Стремительные фигурки Мертвых Парней и Погребальных Девок стекались к скоплению башен, возвышавшихся прямо под закрученными в спираль черными тучами, и когда Купер продолжил свой путь, женский голос снова вернулся. Теперь он гремел, словно громовые раскаты. Запрыгнув на одну из балок, Купер прижал руки к ушам.
Затем он поскользнулся и свалился. Высота была небольшой, и груда мусора смягчила удар, но он все равно был оглушен и мог лишь слушать, как состязаются две мелодии. Напоенная солнечным светом ария вступила в поединок с симфонией могильной грязи и теней.
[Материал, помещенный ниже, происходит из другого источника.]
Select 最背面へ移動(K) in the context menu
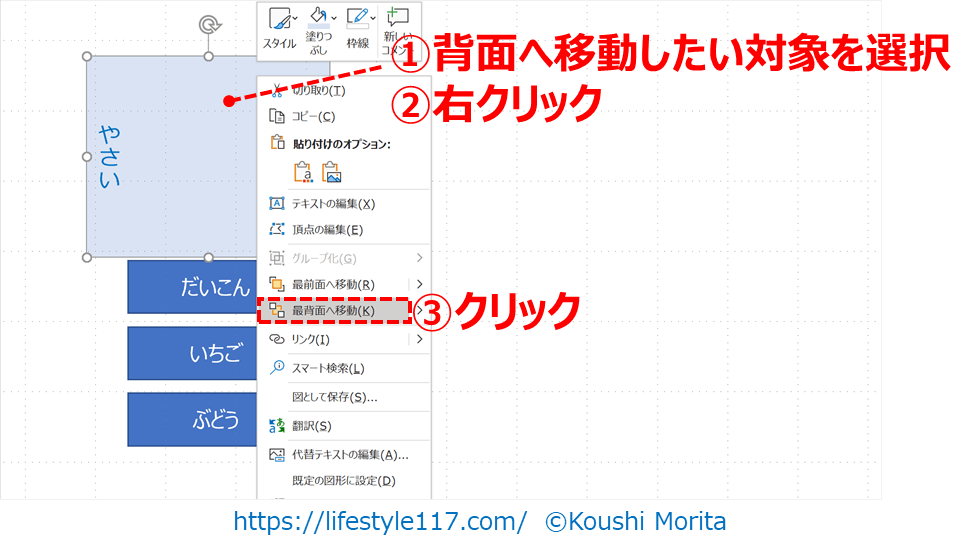 coord(333,311)
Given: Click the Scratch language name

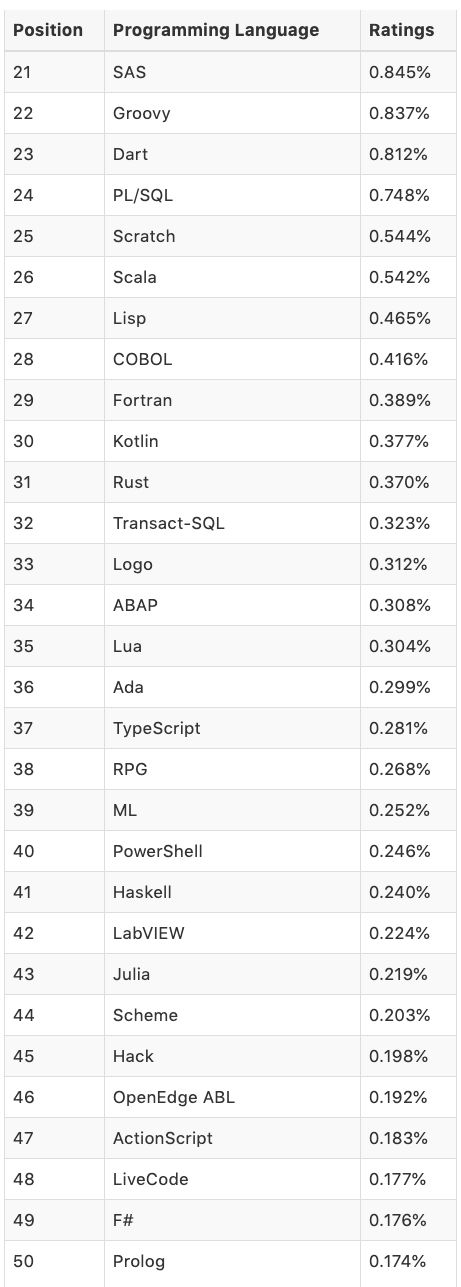Looking at the screenshot, I should (x=144, y=236).
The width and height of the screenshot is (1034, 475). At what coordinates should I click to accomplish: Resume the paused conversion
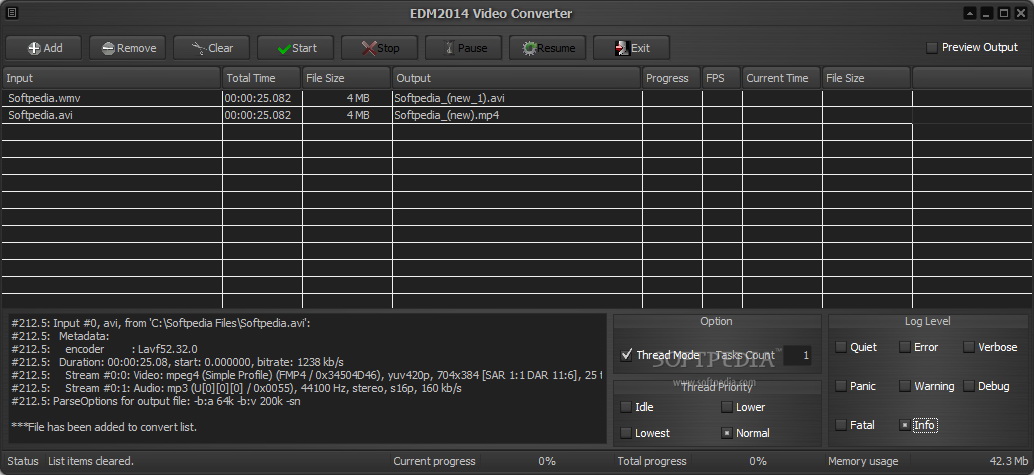pos(548,48)
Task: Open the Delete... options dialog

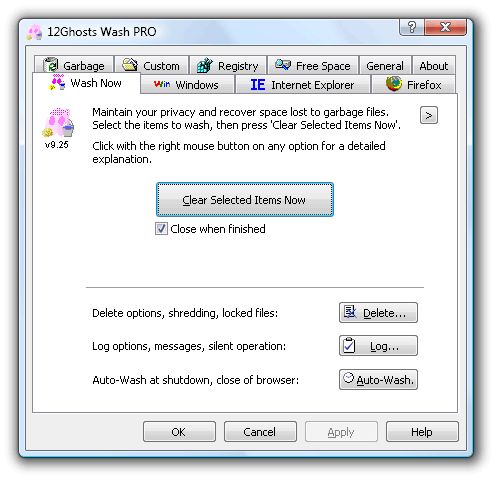Action: pos(378,313)
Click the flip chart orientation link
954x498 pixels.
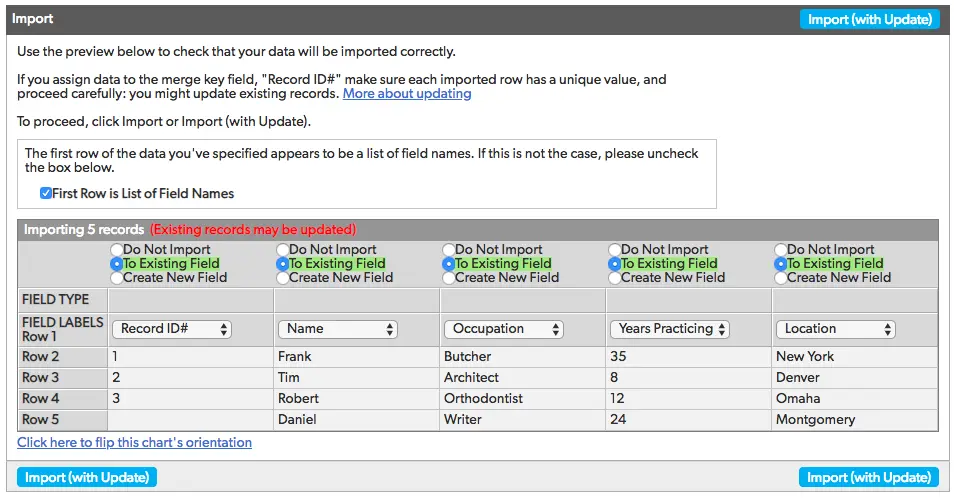(x=134, y=442)
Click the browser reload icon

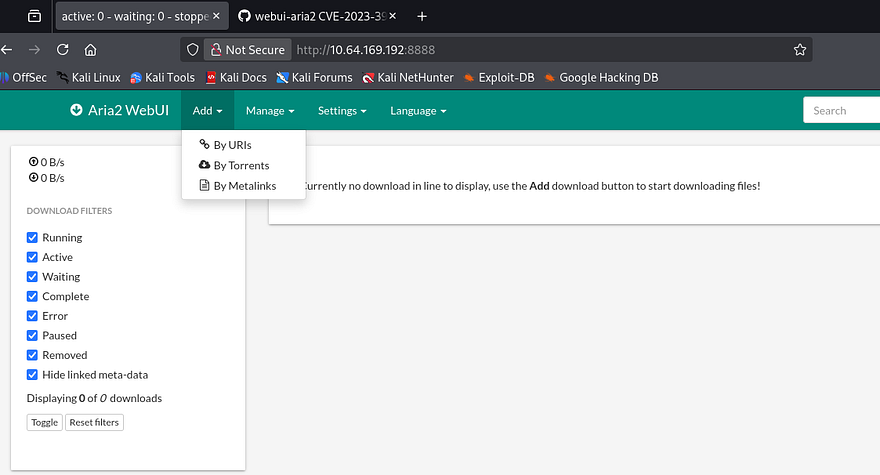point(63,49)
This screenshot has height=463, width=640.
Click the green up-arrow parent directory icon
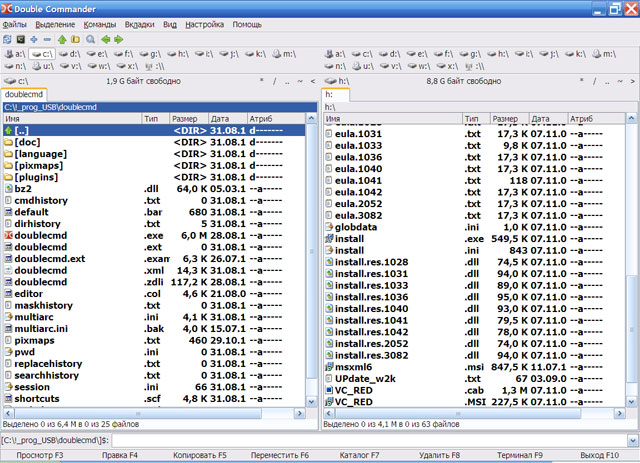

Мимо проплывала череда лиц Мертвых Парней и Погребальных Девок – озабоченных, любопытных или насмешливых, – но у Купера никак не получалось сфокусировать взгляд. Он следил за мотивами жизни и смерти, пока те не достигли крещендо, а затем Купера скрутила судорога.
В следующую секунду он покинул свое тело.
Его сознание, будто из пушки, со скоростью ядра вылетело из тела – зрение и слух не были больше привязаны к черепу и теперь уносились прочь, за пределы изменчивого неба, пронзая грань мира и погружаясь в лишенное измерений непространство, пустую полноту, обволакивавшую вселенные, подобно покрывалу, и скрывавшую их друг от друга. Лишенный объема, призрачный Купер пролагал путь сквозь соединительную ткань мультиверсума. Освобожденное от оков тела сознание мчалось мимо совершенно невозможных мест, и время было его возлюбленной, – пронзая небытие, он мог побывать где угодно, пока в реальном мире проходили лишь пикосекунды.
«Реальный мир? – возмутилось бесплотное сознание Купера. – Не существует никакого реального мира».
Возникли семь сияющих сфер, обращающихся вокруг общего центра. Так же как он понимал здесь все остальное, Купер понимал и то, что эти сферы являются таковыми только в самом абстрактном смысле и что их орбиты обладают не столько настоящим, сколько наглядным характером, а общий центр – скорее образ.
И все же для него они имели все параметры, свойственные материальным объектам, и он восторженно наблюдал за шарами, излучающими цвета жизни: желтый солнечный, зелень листвы, дрожащие отблески на поверхности воды. Это были миры, вселенные, реальности – семь разделенных пластов бытия, каждый из которых служил домом для одной из культур, и все же соединенных цепями куда более прочными, чем законы физики.
«Откуда мне это известно? – удивился Купер, хотя уже знал ответ. – Так вот что значит быть шаманом, да? Путешествовать между вселенными, навещая на благо живых миры за гранью смерти».